§ Task description
Once you find a line containing the word "Facebook" in the entries below, copy it.

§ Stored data
══════

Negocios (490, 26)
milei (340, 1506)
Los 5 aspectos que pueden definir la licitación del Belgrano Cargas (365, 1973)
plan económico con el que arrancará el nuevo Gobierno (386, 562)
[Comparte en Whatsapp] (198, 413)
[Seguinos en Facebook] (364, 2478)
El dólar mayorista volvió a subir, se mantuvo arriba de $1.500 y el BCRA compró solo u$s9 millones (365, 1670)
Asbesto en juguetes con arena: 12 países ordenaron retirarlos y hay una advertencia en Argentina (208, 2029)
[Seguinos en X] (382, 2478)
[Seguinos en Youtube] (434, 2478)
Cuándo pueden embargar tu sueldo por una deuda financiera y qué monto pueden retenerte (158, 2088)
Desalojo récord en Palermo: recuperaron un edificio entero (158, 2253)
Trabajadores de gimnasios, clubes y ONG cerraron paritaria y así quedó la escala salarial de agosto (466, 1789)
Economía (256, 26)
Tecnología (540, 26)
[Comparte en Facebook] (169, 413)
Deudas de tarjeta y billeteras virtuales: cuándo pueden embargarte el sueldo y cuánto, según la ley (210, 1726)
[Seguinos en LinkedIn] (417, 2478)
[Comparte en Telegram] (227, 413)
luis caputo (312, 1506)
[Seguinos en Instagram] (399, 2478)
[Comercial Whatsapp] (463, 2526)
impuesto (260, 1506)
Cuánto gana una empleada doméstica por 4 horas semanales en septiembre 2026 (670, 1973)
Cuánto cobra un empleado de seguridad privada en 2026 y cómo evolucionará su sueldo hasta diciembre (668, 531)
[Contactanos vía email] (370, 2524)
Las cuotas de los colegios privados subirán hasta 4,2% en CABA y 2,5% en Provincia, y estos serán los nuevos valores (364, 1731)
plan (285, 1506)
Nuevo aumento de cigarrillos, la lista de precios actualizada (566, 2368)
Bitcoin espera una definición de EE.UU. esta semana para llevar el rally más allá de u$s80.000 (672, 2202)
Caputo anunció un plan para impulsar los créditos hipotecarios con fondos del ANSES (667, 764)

══════

§ The completed task
[Seguinos en Facebook] (364, 2478)
[Comparte en Facebook] (169, 413)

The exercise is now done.